Vectoriele oplossing plotselinge verandering van invalshoek is arctan5/66= 4,33°.
Polaire type 2 is gemaakt van de HQW vleugel in de speed stand. Daar uit volgt:
De liftcoëfficiënt voor Vx=66m/s is 0,037. (grafiek: Cl versus Vx) (bij een invalshoek van -3,45°.)
Een plotselinge verandering van invalshoek met 4,33 graden van -3,45 naar 0,88° levert een plotselinge Cl op van 0,487. (grafiek: Cl versus Alpha)
De volgende gegevens neem ik mee in de ligger analyse: Cl 0,487 bij V=66m/s.
Analyse Ligger calculatie
Opmerking: vergelijk is lastig want de in de mallen gebouwde ligger van de JS1 is heel breed en zit daarmee buiten de webbing én zit door naar de vleugelneus waar de “capstrip” snel minder hoog wordt. Geen veiligheidsfactor op het moment van breuk, terwijl de rekensheet de maximale rekenspanning in acht neemt. (waar dus enige marge tot de breukspanning zit, zo verwacht ik.)
De rekensheet van Christian Baron is hier voor gebruikt.
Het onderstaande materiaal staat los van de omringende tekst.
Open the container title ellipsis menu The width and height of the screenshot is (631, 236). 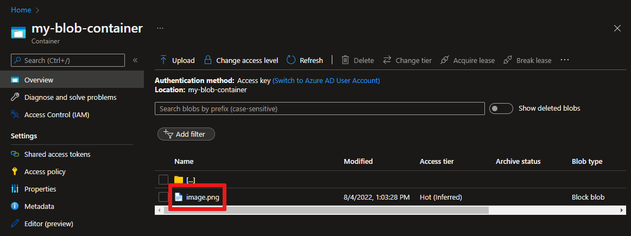[160, 27]
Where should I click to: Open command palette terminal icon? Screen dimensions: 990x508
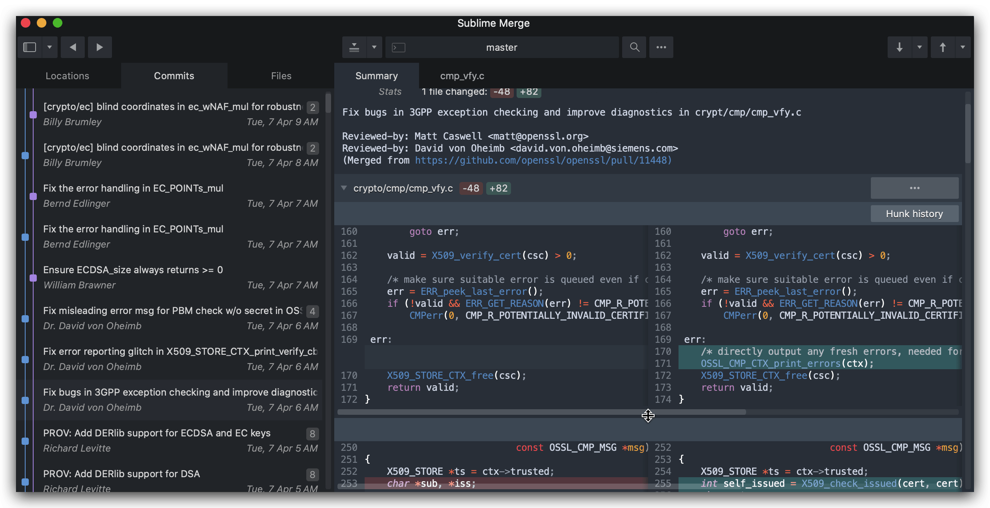pyautogui.click(x=399, y=48)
Tot mijn grote plezier zit de rekentechnische belasting voor de plotselinge toename van Cl binnen 10% marge van de door de SM Modellbau GPS 2 gemeten versnelling in Z-richting.
Invoer van de gemeten vliegsnelheid en berekende Cl toename en breedte van de capstrip zoals aangetroffen leidt tot een berekende dikte van de capstrip met slechts 0,1mm dikte verschil tussen berekening en praktijk.
Gezien de hoeveelheid onzekerheden, aannames en toleranties een behoorlijke goed resultaat!
Hoe verder:
Bertus gaf al aan dat het misschien geen gek idee is om een sleepzwever er bij te kopen. Dat geeft rust voor de herbouw van de JS1. Daar heeft hij wel een sterk punt en op dit moment zit er wat in de koker. Iets wat leuk (meer dan leuk...) aansluit op mijn eerste ervaringen met schaalzwevers.. Later volgt meer.
Voor wat betreft de JS1 TFA: ik wil geen concessies doen aan de aangewende vliegstijl. Met het geleerde uit bovenstaand ga ik nu werken aan een ontwerp.